Lenten millet cutlets
6 servings
60 minutes
Lenten millet cutlets are a true find for lovers of healthy and balanced eating. This dish combines the softness and richness of millet, the freshness of greens, the aroma of roasted nuts and seeds, as well as a slight spiciness from tomato paste and garlic. The cutlets are tender inside with an appetizing golden crust outside. Their origin can be linked to the tradition of preparing lenten and vegan dishes that are valued for their rich flavors without meat components. They pair wonderfully with a refreshing green sauce made from avocado and tofu, which gives the dish a creamy texture and a slight tanginess.

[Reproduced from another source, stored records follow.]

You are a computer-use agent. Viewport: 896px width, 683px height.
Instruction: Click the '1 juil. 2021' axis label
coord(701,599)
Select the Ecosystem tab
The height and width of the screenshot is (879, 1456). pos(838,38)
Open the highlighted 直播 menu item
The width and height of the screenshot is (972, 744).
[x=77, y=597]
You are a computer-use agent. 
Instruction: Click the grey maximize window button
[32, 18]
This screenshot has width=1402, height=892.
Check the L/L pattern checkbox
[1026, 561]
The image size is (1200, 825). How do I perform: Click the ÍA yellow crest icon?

An ideal option for a light yet nutritious lunch or dinner that offers rich flavor and the benefits of natural ingredients.


1
Prepare all the ingredients.

2
Pour millet with vegetable broth, bring to a boil, and simmer covered for 30-40 minutes.
- Millet: 150 g
- Vegetable broth: 400 ml

3
Grate the carrot on a fine grater, finely chop the onion and 2 cloves of garlic.
- Carrot: 1 piece
- Onion: 1 head
- Garlic: 3 cloves

4
Chop the parsley and spinach.
- Parsley: 20 g
- Spinach: 20 g

5
Toast pine nuts and sunflower seeds in a dry pan until golden brown, stirring constantly.
- Pine nuts: 20 g
- Sunflower seeds: 30 g

6
Heat vegetable oil in a pan and sauté the onion until translucent, then add garlic and sauté for another minute.
- Vegetable oil: 60 ml
- Onion: 1 head
- Garlic: 3 cloves

7
Mix cooked millet, grated carrot, herbs, oatmeal, pine nuts, sunflower seeds, fried onion with garlic, tomato paste, flax flour, salt, and pepper in a large bowl.
- Millet: 150 g
- Carrot: 1 piece
- Parsley: 20 g
- Spinach: 20 g
- Instant oatmeal: 50 g
- Pine nuts: 20 g
- Sunflower seeds: 30 g
- Onion: 1 head
- Garlic: 3 cloves
- Tomato paste: 70 g
- Flaxseed flour: 10 g
- Salt: to taste
- Ground black pepper: to taste

8
Slightly moisten your hands in cold water and shape the mixture into patties of the desired size; gloves can be used.

9
Heat oil in a large skillet and fry the patties on both sides until golden brown, then reduce the heat to low, cover with a lid, and wait for 10 minutes for the patties to cook through.
- Vegetable oil: 60 ml

10
For the sauce, blend avocado flesh, tofu, basil, remaining garlic, lemon juice, olive oil, salt, and pepper until smooth and creamy.
- Avocado: 1 piece
- Soft tofu: 100 g
- Basil: 5 g
- Garlic: 3 cloves
- Lemon juice: 15 ml
- Olive oil: 30 ml
- Salt: to taste
- Ground black pepper: to taste

11
Serve the cutlets with green sauce and any vegetable side dish, such as a salad.